カナディアン・ナショナル・レイルウェイ【CNI】の基礎データ
- 本社: カナダ ケヴェック州モントリオール
- ティッカー: CNI
- NYSE上場
- 決算期:12月31日
カナディアン・ナショナル・レイルウェイ【CNI】の売上高と利益
FY2020はやや苦戦しましたが、営業利益率は45%前後と高水準です。
カナディアン・ナショナル・レイルウェイ【CNI】のBPSとEPS
BPSの成長が著しいです。EPSは安定的も、右肩上がりというわけではないですね。
カナディアン・ナショナル・レイルウェイ【CNI】のキャッシュフロー
鉄道という設備を維持する都合上、設備投資は高額になります。それでも安定的に営業CFを得ています。
「脱炭素社会」銘柄として
2021年1月にアメリカの大統領に就任したバイデン氏が謳う政策の特徴の一つが「環境・インフラ政策」です。クリーンエネルギー推進などの環境・インフラ投資に重点を置いており、大統領就任当日には、地球温暖化対策の国際的枠組みである「パリ協定」に復帰するための大統領令に署名しています。
2050年までに、二酸化炭素(CO2)などの温室効果ガスの排出量を「実質ゼロ」とすることをめざすパリ協定には、すでに多くの国が参加しています。世界のリーダーともいえるアメリカが復帰したことで、脱炭素社会の実現へ向けた取り組みが加速することが予想されます。

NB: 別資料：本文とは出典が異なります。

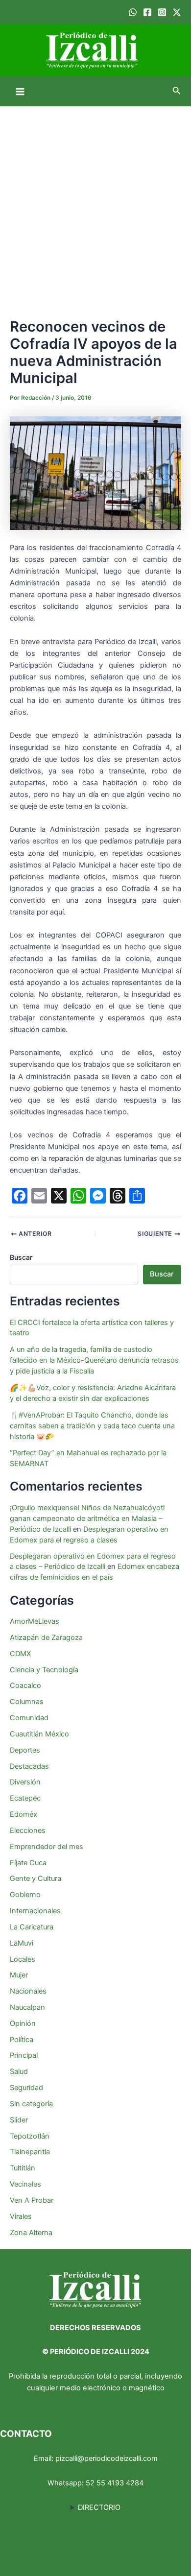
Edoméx (23, 1814)
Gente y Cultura (35, 1878)
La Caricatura (31, 1927)
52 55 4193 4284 (114, 2483)
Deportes (25, 1750)
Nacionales (28, 1991)
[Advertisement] (95, 206)
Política (21, 2039)
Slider (19, 2120)
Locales (22, 1959)
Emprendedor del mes (46, 1846)
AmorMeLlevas (34, 1621)
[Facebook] (147, 12)
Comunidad (29, 1717)
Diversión (25, 1782)
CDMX (20, 1653)
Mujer (19, 1975)
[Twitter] (176, 12)
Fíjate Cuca (28, 1862)
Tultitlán (22, 2168)
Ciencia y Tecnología (44, 1669)
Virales (21, 2216)
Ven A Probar (31, 2200)
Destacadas (29, 1766)
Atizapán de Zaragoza (46, 1637)
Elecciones (28, 1830)
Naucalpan (27, 2007)
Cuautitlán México (39, 1734)
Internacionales (35, 1910)
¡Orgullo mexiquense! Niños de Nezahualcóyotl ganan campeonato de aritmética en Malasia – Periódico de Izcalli (87, 1518)
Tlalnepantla (30, 2151)
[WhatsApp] (132, 12)
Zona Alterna (31, 2232)
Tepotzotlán (29, 2136)
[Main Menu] (20, 91)
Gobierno (25, 1894)
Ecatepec (25, 1798)
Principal (24, 2055)
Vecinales (25, 2184)
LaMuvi (21, 1943)
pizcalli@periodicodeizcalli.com (106, 2458)
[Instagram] (162, 12)
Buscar (21, 1257)
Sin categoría (31, 2103)
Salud (19, 2071)
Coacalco (25, 1685)
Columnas (27, 1701)
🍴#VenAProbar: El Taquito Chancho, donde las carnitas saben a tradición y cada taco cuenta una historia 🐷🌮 (92, 1426)
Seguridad (26, 2087)
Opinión (23, 2023)
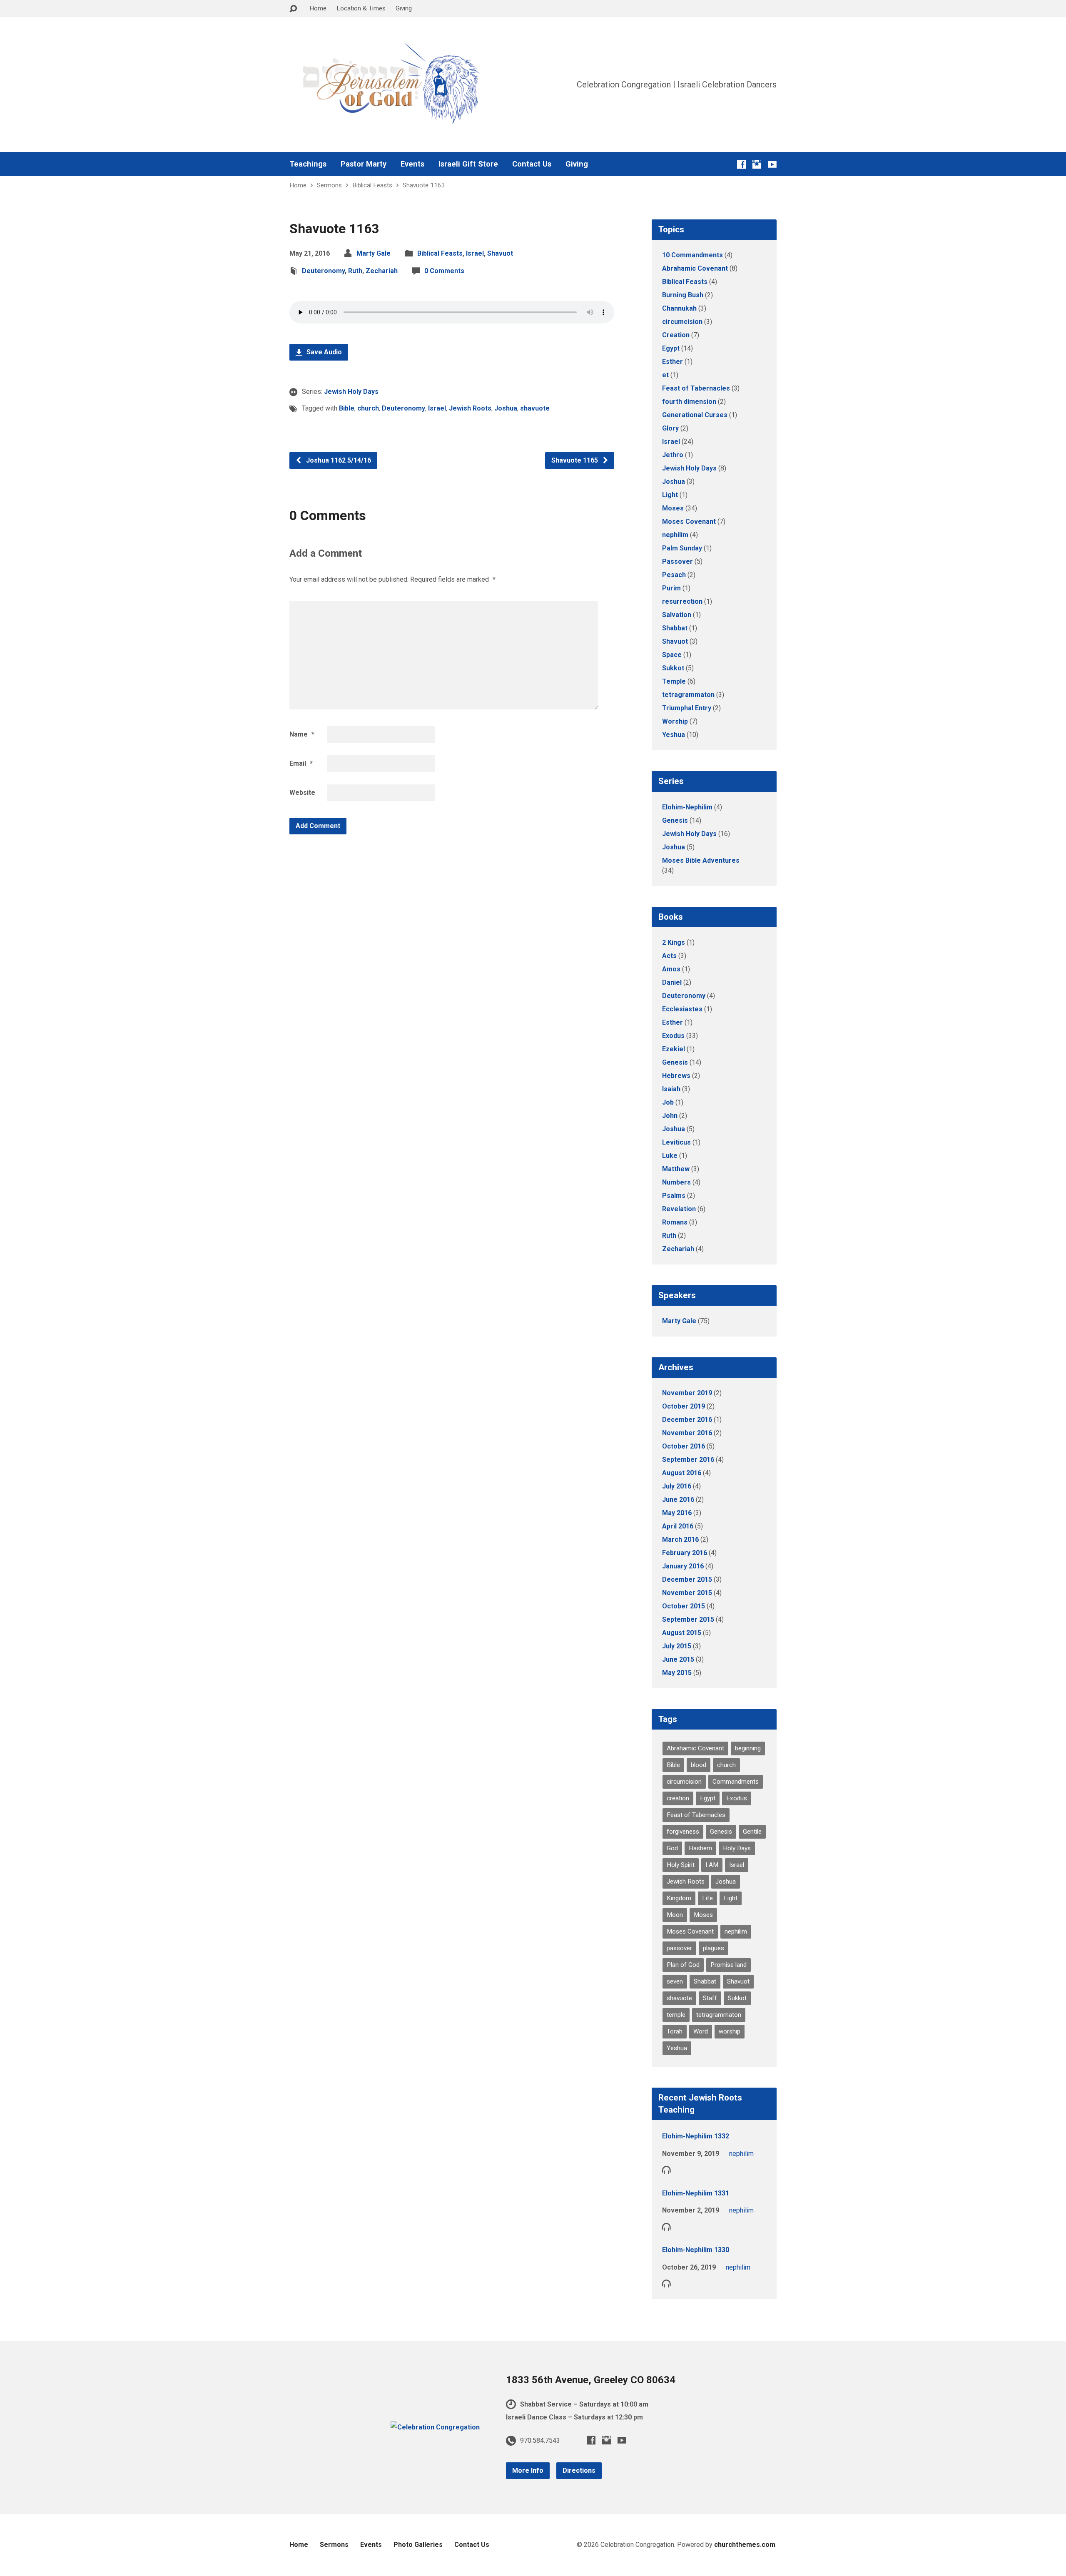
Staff (710, 1998)
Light (670, 495)
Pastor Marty (363, 164)
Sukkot (673, 668)
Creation (676, 335)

この「脱炭素社会」はカナディアン・ナショナル・レイルウェイ【CNI】に追い風となる可能性があります。サステナブルな輸送手段といわれる鉄道は、モノを運ぶことに関して、最も環境に優しい方法の1つです。実際、鉄道はトラックの4〜5倍の燃料効率が高いという裏付けがあります。
FY2020のCommunity Reportでは
- カナディアン・ナショナル・レイルウェイ【CNI】の顧客はトラックではなく鉄道で輸送することにより、毎年800万トンのCO2排出を削減している。
- 現時点で総トンマイルあたりの燃料消費量は業界平均よりも約15%少なくなっている。
- 過去25年間で燃費を39%向上させ、2030年までに温室効果ガス排出量を2015年比でさらに29%削減することをもくろむ
としています。
COVID-19で輸送実績が大きく低下した旅客輸送と比較すると、貨物輸送は大きな業績のブレが少ないことも特徴です。環境に配慮した定期鉄道貨物輸送を強みにした事業構造は他社が模倣するのが難しいです。
ディフェンシブに保有することができる銘柄の1つと言ってよいでしょう。